The project is a PoC of data ingestion with Nginx and Fluent Bit to BigQuery. This solution is built with AWS CDK. For more information of CDK, please check the document: https://aws.amazon.com/cdk/.
- An AWS account
- An IAM user has permissions for at least for CloudFormation, Cloud9, and EC2.
For using AWS CDK in a region at the first time, you will need to bootstrap CDK. Please find more details in the CDK Bootstrapping document.
- BigQuery Connection API
- Google Service account Export a GCP service account into a JSON (service_account.json) file and put the file into root/src/lambda/
You can also export BigQuery schemas using the command below, and put the schema files into root/src/lambda/bq_schemas/
bq show --schema --format=prettyjson [project_name:dataset.table]
bq show --schema --format=prettyjson us-bq-project-1:data_ingestion_test_1.lambda-target-1
Create an AWS Cloud9 environment in the region where you want to deploy the project, and upload the ZIP file into the Cloud9 environment.
AWS Cloud9 is a cloud-based integrated development environment (IDE) that lets you write, run, and debug your code with just a browser. It includes a code editor, debugger, and terminal.

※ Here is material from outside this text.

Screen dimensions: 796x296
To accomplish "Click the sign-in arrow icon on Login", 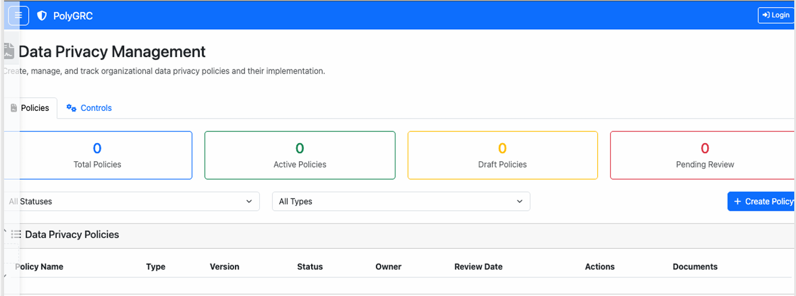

Extend the EBS volume to at 20GB in the AWS console, because the default EBS volume (10GB) is not enough for compiling the CDK package . It might take a few minutes. For more information, please check the extend an EBS volume on Linux document.
lsblk
sudo growpart /dev/nvme0n1 1
sudo xfs_growfs -d /
wget "https://github.com/seeinyou/data-ingestion-with-nginx-fluent-bit/archive/refs/heads/master.zip"
unzip master.zip
cd data-ingestion-with-nginx-fluent-bit/
npm install
npx cdk deploy --context targetEnv=Dev
Please find the configurations of CDK in root/cdk.context.json.
Configurations:
- project_name
- cidr: VPC CIDR. Please don't overlap with your other VPCs.
- nginx_http_port
- asg_min_capacity: The minimum capacity setting of the auto-scaling group
- asg_max_capacity: The maximum capacity setting of the auto-scaling group
- asg_desired_capacity: The desired capacity setting of the auto-scaling group
- ingestion_output_target_s3: Fluent-bit outputs logs to S3
- ingestion_output_target_kinesis_stream: Fluent-bit outputs logs to Kinesis
- ingestion_output_target_msk: Fluent-bit outputs logs to MSK (Kafka)
- fluentbit_log_level
- certificate_arn: ACM ARN of the domain SSL/TLS certificate
- kafka_connect_key_id: Only valid when "ingestion_output_target_msk" is set to true
- kafka_connect_secret: Only valid when "ingestion_output_target_msk" is set to true
- enable_data_enrich: Enable the Lambda function to process log files on S3
- enable_data_enrich_with_sqs: Enable S3 send the creation event to SQS for the Lambda function
- bq_project_name: The BigQuery project name for final destination
- bq_dataset: The BigQuery dataset name for final destination
After the stack is created, CDK will output an Elastic Load Balancer endpoint. You can send POST requests to the endpoint on configured port and path /log. The endpoint will be a HTTPS endpoint when you provide the ACM ARN in root/cdk.context.json.
For example:
curl -d "log-data" http://elb-endpoint:[port]/log